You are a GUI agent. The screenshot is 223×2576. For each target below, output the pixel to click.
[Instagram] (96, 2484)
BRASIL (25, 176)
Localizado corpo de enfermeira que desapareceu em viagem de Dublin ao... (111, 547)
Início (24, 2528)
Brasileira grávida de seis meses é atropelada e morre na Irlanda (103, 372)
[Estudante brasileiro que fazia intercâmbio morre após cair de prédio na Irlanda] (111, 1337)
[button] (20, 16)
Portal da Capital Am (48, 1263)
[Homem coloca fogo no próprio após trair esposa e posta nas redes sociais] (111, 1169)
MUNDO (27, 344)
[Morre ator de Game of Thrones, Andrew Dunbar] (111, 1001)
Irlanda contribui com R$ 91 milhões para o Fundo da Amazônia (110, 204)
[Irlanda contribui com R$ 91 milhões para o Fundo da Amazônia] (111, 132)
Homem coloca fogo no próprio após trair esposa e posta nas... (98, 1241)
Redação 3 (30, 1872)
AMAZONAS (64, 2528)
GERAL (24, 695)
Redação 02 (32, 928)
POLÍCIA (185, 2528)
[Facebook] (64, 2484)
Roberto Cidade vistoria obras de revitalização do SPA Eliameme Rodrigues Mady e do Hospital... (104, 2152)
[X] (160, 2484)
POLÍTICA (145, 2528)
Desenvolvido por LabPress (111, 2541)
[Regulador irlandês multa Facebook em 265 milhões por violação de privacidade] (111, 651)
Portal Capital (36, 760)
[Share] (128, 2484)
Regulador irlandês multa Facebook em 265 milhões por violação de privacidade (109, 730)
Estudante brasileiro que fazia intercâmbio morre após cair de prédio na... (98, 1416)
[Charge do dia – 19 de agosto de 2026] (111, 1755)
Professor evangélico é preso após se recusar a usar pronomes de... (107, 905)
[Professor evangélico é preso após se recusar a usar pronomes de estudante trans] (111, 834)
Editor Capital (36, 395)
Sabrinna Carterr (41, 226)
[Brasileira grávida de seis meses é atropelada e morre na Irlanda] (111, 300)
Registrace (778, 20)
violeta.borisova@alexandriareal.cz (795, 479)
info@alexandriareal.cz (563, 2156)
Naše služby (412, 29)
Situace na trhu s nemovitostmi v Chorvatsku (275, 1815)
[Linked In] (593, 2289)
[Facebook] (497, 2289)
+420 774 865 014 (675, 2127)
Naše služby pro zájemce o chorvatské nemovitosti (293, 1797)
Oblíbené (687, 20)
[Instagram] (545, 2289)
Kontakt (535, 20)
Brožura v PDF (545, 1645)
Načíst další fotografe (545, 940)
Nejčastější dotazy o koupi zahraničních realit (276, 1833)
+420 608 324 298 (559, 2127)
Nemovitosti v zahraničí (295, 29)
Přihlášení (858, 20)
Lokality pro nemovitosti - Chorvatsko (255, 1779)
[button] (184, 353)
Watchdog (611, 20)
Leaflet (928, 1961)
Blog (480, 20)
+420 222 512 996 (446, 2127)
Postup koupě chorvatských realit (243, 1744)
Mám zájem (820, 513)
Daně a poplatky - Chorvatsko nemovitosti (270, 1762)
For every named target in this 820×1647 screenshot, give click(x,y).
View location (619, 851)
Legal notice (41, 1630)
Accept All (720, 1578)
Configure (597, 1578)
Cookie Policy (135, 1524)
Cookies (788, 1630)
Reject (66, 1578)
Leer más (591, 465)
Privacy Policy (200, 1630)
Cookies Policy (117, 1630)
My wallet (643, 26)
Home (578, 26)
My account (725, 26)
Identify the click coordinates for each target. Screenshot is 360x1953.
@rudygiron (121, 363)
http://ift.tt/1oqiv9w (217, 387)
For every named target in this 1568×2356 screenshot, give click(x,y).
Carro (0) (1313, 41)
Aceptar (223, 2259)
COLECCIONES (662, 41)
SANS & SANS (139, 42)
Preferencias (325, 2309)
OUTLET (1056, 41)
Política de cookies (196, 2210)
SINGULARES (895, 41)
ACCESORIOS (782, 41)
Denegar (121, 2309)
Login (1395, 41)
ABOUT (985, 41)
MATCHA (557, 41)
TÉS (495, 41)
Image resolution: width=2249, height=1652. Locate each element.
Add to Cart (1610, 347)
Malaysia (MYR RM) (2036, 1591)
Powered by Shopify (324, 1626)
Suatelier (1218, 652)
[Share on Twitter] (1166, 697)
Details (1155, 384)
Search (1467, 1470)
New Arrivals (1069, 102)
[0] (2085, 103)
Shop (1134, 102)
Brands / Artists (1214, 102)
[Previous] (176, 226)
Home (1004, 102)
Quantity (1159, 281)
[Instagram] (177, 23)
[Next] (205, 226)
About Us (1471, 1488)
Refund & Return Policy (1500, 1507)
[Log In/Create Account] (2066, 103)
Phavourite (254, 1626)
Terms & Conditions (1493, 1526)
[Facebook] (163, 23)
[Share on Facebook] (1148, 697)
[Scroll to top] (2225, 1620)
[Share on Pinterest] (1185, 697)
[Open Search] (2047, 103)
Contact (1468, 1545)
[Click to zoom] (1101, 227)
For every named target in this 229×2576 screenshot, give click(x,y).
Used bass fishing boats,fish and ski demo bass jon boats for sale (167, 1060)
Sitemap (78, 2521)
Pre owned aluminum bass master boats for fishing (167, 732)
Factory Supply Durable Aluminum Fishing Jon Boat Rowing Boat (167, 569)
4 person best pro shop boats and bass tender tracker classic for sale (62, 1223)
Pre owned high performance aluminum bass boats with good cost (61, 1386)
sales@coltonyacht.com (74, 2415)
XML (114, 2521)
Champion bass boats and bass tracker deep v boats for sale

§

■ WHAT YOU NEED TO DO ■
Reproduce word for word the material above, beginning with the line that contains "MUNDO (27, 344)" and ending with the line that contains "na... (98, 1416)".

■ WRITTEN RESPONSE ■
MUNDO (27, 344)
[Morre ator de Game of Thrones, Andrew Dunbar] (111, 1001)
Irlanda contribui com R$ 91 milhões para o Fundo da Amazônia (110, 204)
[Irlanda contribui com R$ 91 milhões para o Fundo da Amazônia] (111, 132)
Homem coloca fogo no próprio após trair esposa e posta nas... (98, 1241)
Redação 3 (30, 1872)
AMAZONAS (64, 2528)
GERAL (24, 695)
Redação 02 (32, 928)
POLÍCIA (185, 2528)
[Facebook] (64, 2484)
Roberto Cidade vistoria obras de revitalização do SPA Eliameme Rodrigues Mady e do Hospital... (104, 2152)
[X] (160, 2484)
POLÍTICA (145, 2528)
Desenvolvido por LabPress (111, 2541)
[Regulador irlandês multa Facebook em 265 milhões por violação de privacidade] (111, 651)
Portal Capital (36, 760)
[Share] (128, 2484)
Regulador irlandês multa Facebook em 265 milhões por violação de privacidade (109, 730)
Estudante brasileiro que fazia intercâmbio morre após cair de prédio na... (98, 1416)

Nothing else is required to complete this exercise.